GIVEN TASK 1:
Answer these from the reflection on life between Boulder and Sonoma:
(a) What animals are seen jumping from tree to fence in Sonoma?
(b) According to Doug, what has their life been?
(c) For how long has the couple stayed together?
GIVEN TASK 2: Write out the part of the reflection on Boulder and Sonoma from "Cold, single digit" to "of best friends.", word for word.

Cold, single digit temperature days in Boulder require a different perspective on one’s daily activities: we are used to being outside at whim but with this cold, we plan, bundle in layers, and walk gingerly on slippery sidewalks. And then, in the time it takes to watch a long movie, we are back in Sonoma, with spring-like breezes, a few daffodils poking above the ground, squirrels jumping from tree to fence and back again, their faces full with acorns.
One wonders about our adaptability, our transience, our ease (or discomfort at times) of never quite being in one place. Doug says our life has been a series of transitions, rarely in one place long enough to learn all the nooks and crannies, adventures, and opportunities. I sometimes wish for deep roots, familiar roadways, neighbors who know our quirks without the intimacy of best friends.
We balance this life of ours, sometimes in synchronization of the adventures, other times, one of us (usually me) yearning for stability. Yet, we remain together, weathering more than thirty years together, despite job opportunities that take one or another to other geographies, children grown with their own adventures, family dynamics of aging parents, and siblings so different from one another.

[Word and element pointing data]
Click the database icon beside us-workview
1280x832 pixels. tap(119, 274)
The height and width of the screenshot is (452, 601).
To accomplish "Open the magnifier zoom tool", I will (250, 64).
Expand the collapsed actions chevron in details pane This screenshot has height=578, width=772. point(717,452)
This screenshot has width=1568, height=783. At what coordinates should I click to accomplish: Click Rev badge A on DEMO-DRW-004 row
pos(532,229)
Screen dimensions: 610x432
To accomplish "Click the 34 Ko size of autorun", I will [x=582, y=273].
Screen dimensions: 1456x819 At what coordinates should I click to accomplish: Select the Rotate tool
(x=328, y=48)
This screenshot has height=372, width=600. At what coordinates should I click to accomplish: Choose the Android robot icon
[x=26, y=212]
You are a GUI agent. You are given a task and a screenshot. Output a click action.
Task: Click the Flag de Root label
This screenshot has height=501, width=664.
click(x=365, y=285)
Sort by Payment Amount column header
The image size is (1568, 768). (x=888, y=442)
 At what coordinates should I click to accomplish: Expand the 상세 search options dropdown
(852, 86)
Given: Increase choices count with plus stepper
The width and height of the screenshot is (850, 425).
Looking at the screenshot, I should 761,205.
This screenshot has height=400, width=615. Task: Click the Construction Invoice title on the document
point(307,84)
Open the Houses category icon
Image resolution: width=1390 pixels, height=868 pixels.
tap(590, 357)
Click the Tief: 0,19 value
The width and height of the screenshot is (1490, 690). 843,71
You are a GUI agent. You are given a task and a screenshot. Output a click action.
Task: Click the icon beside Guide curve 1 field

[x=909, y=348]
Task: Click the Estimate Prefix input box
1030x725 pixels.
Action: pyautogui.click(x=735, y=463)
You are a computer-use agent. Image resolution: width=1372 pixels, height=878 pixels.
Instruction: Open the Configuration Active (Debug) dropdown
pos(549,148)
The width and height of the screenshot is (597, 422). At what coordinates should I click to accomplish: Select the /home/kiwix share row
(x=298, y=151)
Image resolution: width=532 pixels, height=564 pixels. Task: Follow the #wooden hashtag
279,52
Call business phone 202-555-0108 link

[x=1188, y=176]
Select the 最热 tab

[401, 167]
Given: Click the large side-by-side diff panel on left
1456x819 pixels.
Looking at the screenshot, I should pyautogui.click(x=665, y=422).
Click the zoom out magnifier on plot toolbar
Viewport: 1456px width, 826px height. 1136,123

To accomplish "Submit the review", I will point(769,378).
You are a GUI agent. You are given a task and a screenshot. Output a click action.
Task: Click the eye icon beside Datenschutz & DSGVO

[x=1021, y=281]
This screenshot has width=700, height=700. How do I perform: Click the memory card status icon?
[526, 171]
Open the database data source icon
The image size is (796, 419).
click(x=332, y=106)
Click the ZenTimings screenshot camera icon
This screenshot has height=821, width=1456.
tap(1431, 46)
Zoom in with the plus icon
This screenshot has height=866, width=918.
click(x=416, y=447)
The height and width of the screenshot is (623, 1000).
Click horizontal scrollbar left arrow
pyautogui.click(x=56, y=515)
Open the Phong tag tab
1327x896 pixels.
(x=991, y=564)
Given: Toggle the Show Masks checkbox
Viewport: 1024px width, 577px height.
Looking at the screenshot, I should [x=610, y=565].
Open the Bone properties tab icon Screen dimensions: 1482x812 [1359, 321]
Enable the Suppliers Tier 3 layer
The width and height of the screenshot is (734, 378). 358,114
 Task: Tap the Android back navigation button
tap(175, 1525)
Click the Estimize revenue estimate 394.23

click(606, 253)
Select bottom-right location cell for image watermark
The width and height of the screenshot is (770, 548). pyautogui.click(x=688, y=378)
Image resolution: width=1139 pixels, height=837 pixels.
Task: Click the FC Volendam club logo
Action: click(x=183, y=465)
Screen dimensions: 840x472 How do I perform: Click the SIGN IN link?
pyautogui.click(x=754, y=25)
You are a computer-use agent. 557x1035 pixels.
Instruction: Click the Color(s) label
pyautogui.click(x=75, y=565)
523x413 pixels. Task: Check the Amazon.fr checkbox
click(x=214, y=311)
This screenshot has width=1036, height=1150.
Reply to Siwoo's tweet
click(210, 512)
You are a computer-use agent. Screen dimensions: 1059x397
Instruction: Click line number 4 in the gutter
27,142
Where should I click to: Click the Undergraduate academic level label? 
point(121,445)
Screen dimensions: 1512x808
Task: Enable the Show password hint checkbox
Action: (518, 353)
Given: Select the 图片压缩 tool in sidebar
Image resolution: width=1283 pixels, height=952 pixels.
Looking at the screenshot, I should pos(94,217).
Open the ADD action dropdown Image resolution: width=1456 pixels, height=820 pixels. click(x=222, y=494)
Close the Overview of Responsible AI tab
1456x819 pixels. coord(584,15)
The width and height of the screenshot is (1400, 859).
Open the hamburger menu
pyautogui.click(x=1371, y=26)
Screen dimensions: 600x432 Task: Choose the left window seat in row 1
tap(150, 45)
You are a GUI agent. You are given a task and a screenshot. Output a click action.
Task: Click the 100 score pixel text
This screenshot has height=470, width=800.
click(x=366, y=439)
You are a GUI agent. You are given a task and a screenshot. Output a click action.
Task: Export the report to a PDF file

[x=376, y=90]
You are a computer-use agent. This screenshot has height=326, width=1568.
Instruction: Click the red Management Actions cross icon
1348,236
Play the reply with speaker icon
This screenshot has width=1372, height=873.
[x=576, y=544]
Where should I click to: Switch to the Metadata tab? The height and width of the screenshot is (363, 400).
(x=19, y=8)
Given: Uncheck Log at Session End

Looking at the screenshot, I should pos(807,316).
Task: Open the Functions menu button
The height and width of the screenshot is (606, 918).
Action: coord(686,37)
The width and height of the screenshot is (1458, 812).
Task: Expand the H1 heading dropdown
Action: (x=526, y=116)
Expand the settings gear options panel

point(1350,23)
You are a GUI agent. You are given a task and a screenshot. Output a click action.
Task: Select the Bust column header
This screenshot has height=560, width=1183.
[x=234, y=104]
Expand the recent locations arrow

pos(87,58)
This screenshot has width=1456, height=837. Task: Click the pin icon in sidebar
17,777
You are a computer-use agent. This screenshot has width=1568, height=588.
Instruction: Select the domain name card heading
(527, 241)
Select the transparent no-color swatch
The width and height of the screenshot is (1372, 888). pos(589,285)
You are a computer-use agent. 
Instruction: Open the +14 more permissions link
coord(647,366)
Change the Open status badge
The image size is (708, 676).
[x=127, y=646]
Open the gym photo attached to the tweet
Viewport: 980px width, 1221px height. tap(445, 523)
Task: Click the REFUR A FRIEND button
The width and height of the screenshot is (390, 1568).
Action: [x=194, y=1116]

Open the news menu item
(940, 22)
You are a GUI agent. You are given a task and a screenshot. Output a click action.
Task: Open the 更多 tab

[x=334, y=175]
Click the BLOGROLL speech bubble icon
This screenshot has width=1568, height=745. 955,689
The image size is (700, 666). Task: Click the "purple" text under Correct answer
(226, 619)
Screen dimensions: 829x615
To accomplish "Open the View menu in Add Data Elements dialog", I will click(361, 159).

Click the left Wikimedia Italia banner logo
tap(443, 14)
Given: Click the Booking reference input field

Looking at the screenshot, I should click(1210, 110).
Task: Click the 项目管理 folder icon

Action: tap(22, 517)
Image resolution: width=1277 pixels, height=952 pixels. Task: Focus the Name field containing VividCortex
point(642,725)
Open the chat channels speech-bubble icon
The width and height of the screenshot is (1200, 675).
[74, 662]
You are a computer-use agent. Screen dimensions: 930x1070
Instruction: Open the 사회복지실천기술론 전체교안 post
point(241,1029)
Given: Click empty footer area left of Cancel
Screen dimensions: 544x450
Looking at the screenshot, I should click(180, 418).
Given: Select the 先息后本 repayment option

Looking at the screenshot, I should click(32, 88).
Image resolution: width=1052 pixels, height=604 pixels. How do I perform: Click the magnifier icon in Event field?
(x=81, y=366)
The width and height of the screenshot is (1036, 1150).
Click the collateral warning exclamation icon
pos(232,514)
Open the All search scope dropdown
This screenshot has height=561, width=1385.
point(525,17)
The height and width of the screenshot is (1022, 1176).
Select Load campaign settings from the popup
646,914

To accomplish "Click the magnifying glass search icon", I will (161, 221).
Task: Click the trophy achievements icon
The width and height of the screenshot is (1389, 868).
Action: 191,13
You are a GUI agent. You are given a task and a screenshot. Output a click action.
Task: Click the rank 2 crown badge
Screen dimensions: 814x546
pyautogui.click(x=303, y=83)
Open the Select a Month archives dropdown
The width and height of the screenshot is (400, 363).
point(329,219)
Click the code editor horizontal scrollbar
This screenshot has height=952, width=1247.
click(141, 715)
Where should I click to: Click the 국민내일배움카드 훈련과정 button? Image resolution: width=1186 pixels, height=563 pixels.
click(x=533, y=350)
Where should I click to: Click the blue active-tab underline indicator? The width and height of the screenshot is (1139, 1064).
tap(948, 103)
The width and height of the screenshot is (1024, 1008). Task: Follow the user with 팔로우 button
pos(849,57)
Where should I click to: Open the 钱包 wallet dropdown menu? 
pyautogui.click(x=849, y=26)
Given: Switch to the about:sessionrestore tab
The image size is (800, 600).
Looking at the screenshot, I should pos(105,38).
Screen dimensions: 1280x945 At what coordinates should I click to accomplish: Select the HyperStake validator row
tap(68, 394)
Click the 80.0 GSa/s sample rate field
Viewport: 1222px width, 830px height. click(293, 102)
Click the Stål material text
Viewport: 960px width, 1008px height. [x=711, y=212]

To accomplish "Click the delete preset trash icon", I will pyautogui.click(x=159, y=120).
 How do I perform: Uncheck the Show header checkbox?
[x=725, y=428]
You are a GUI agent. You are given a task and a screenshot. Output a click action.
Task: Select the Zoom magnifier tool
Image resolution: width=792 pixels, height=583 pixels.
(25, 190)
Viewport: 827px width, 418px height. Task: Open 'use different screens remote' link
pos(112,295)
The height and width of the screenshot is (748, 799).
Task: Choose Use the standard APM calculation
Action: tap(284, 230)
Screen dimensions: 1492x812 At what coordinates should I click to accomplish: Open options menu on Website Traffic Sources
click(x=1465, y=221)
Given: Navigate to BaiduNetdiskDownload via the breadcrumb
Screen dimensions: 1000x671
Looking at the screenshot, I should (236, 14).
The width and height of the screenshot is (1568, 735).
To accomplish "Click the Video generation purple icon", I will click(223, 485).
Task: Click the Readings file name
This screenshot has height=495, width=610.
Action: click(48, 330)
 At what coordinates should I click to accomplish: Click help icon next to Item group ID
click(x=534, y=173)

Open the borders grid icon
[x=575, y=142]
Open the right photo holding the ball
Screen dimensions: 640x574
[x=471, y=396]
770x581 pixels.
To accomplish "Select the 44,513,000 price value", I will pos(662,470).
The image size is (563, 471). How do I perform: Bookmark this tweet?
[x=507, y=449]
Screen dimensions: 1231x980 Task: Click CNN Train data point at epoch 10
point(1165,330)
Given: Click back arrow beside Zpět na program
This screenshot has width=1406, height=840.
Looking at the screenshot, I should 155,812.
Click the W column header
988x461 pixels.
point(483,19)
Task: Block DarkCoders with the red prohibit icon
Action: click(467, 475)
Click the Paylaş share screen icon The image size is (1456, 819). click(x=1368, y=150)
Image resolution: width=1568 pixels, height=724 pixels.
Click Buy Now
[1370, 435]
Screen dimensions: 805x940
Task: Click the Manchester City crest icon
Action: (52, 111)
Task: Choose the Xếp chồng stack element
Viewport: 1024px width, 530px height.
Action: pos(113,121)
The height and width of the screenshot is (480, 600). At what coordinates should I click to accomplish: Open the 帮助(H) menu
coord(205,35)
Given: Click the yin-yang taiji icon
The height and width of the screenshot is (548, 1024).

EXERCISE SOLUTION 1:
(a) Squirrels.
(b) A series of transitions.
(c) More than thirty years.

EXERCISE SOLUTION 2:
Cold, single digit temperature days in Boulder require a different perspective on one’s daily activities: we are used to being outside at whim but with this cold, we plan, bundle in layers, and walk gingerly on slippery sidewalks. And then, in the time it takes to watch a long movie, we are back in Sonoma, with spring-like breezes, a few daffodils poking above the ground, squirrels jumping from tree to fence and back again, their faces full with acorns.
One wonders about our adaptability, our transience, our ease (or discomfort at times) of never quite being in one place. Doug says our life has been a series of transitions, rarely in one place long enough to learn all the nooks and crannies, adventures, and opportunities. I sometimes wish for deep roots, familiar roadways, neighbors who know our quirks without the intimacy of best friends.